Rugged Individualists can run TempleOS

------
altfredd
Impact of Android 10 on Termux usability is already old news.

What worries me more is behaviour of Termux developers. They make dubious
claims and effectively sabotage their own application (more on that below).

The solution to Android 10 problems — a software wrapper called "proot" [1] —
has already been found. That solution would allow to keep all of Termux
functionality and preserve existing package managers (such as apt). Proot
allows Android user to compile C code in Termux (which they currently can do)
and does not require major changes to Termux itself.

Termux developers refused to adopt proot as solution and even removed it's
mention from their wiki on Github. Instead they are insisting that all Termux
packages should be distributed in Android apk files, published on Google Play.
That "solution" has major usability issues, does not scale (it uses shoddy
Android PackageManager to track all Termux packages) and would prevent users
from using Gcc and other compilers in Termux. The only claimed upside of using
apk files is that it would better comply with Google's policies.

Termux developers justify their actions by following arguments:

1\. Termux packages require a lot of bandwidth to host, and Termux does not
have money to pay for their mirrors; hosting packages in Google Play would be
preferable.

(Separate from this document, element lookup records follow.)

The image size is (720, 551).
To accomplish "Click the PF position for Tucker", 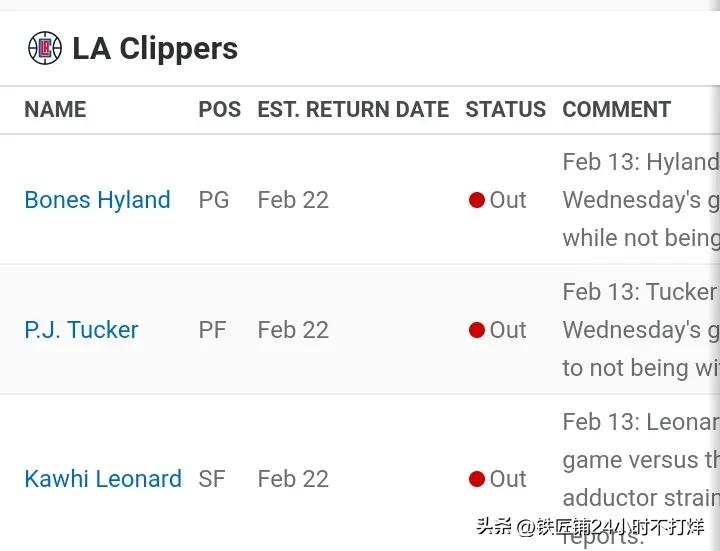I will (212, 330).
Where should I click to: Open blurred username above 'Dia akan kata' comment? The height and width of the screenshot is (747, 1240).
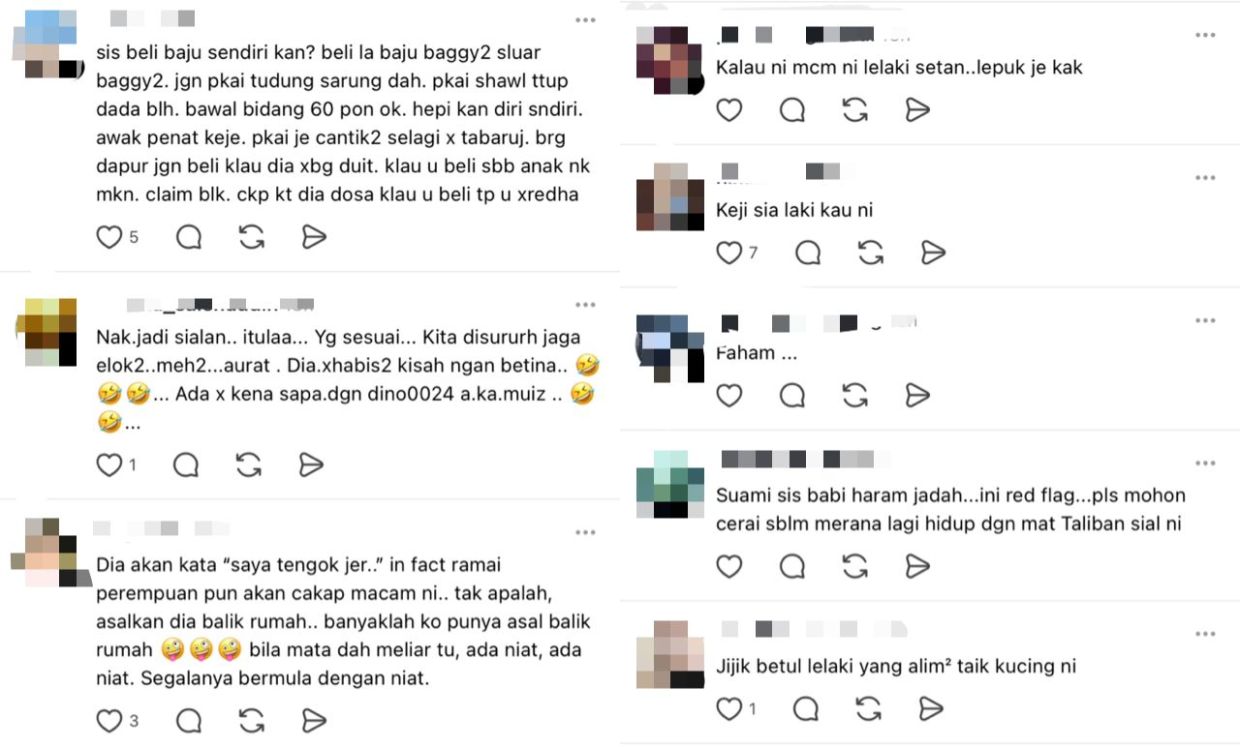pyautogui.click(x=160, y=528)
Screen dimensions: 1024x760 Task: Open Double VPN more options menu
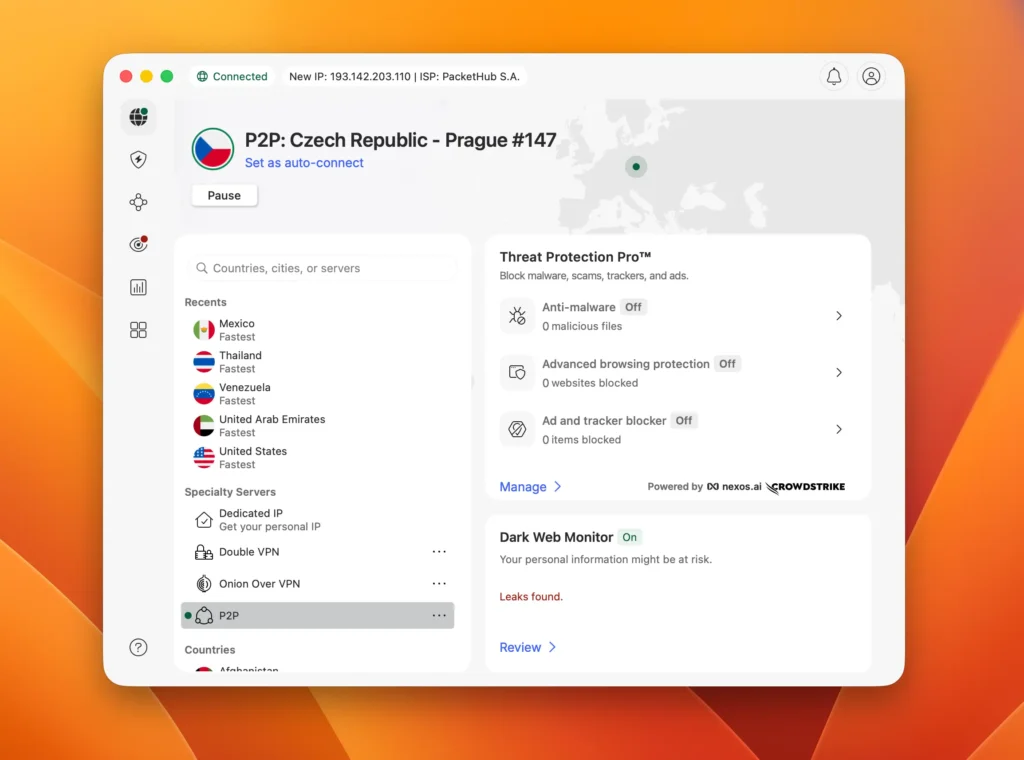coord(439,552)
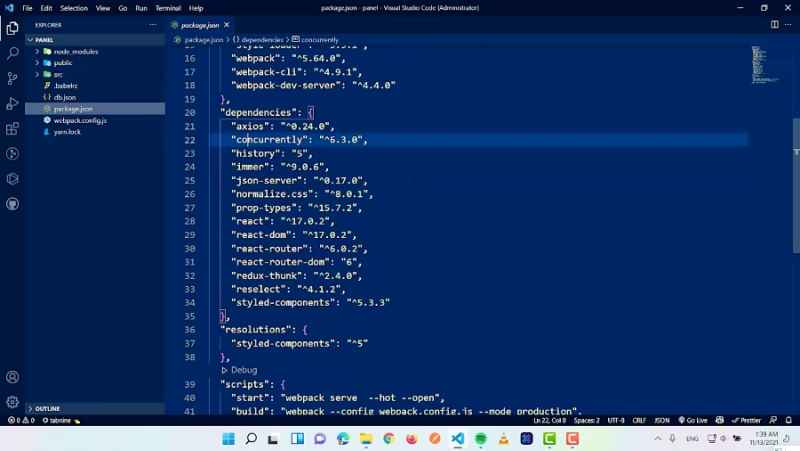Open the Terminal menu
This screenshot has height=451, width=800.
coord(168,8)
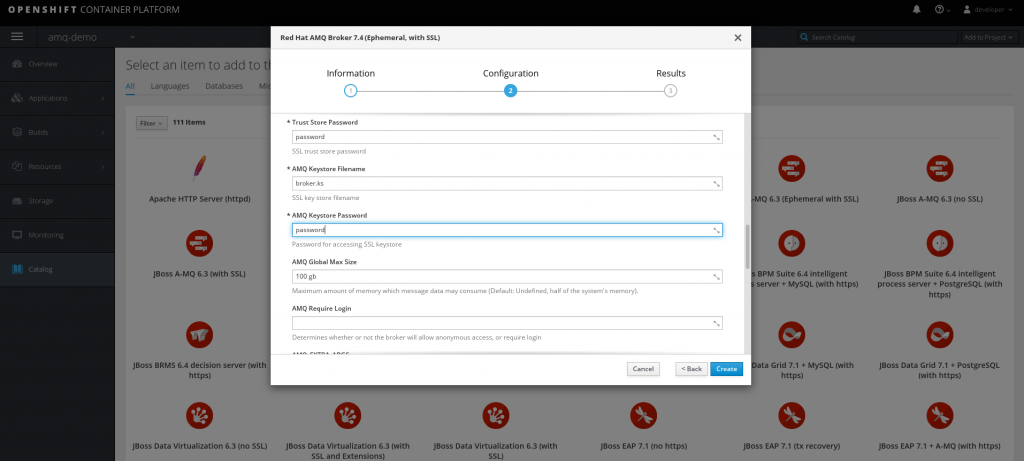Go to wizard step 1 Information
This screenshot has height=461, width=1024.
[x=350, y=90]
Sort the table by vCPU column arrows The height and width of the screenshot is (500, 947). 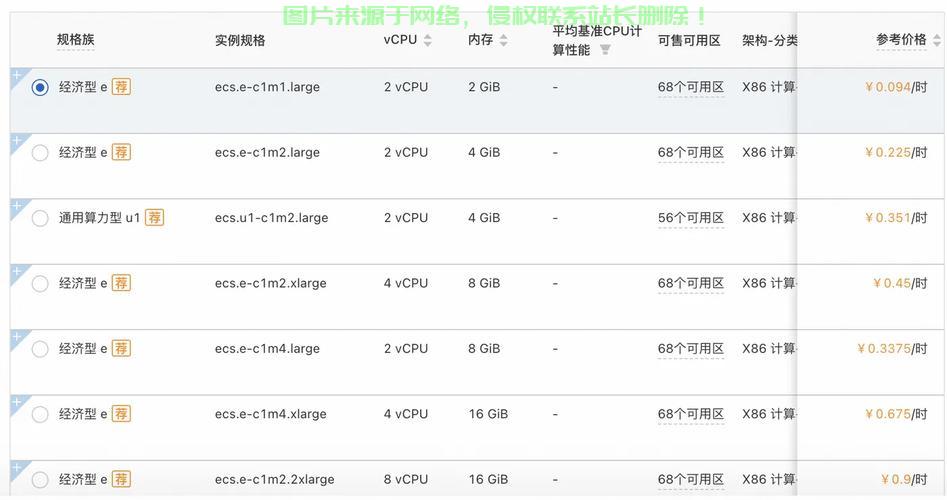pos(428,40)
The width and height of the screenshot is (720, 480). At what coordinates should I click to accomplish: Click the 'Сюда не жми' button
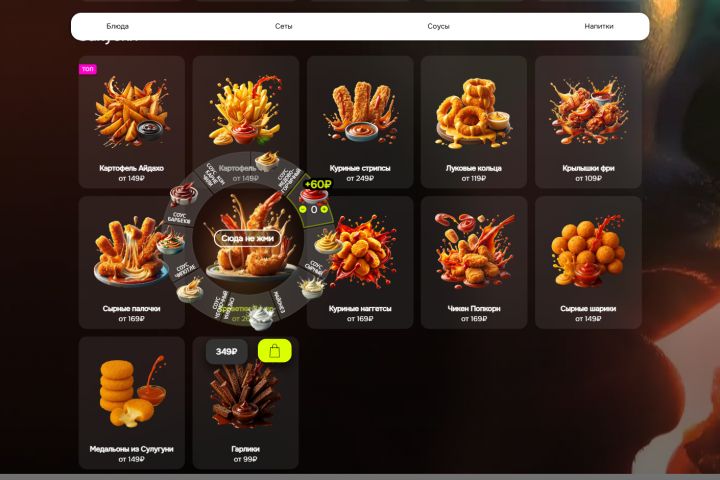coord(248,238)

That statement is nonsense — even fringe Linux distributions like
Artix can find FREE mirrors, willing to host their packages. This is usually
done by contacting curators of existing servers, that host Linux packages, and
asking them for support. Termux is more popular than some of Linux
distributions, but it does not look like Termux devs even TRY to do that —
they apparently just sit on their hands, occasionally begging their sole
mirror provider (JFrog) for more bandwidth.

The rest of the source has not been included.